Items from a dataset
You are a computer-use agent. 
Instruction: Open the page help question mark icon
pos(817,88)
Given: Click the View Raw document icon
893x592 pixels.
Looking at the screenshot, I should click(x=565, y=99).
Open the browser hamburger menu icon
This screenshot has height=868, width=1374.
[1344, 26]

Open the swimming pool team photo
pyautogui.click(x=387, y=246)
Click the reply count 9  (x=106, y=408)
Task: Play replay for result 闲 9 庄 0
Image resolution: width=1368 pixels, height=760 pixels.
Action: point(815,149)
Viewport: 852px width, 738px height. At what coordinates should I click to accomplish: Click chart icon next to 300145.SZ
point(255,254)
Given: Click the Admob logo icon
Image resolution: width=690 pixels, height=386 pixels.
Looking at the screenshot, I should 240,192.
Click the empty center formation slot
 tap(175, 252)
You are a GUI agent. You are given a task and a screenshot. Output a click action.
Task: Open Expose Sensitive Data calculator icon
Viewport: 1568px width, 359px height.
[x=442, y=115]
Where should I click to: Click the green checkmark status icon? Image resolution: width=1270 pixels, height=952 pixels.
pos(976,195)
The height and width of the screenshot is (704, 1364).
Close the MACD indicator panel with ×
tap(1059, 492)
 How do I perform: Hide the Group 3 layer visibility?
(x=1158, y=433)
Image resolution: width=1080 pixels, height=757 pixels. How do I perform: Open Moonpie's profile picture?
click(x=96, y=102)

▶ _YOUR GOAL_:
Go through the records line by line and count those that contain the string "agent". Answer with the count alone.

▶ _RESULT OF THE TASK_:
2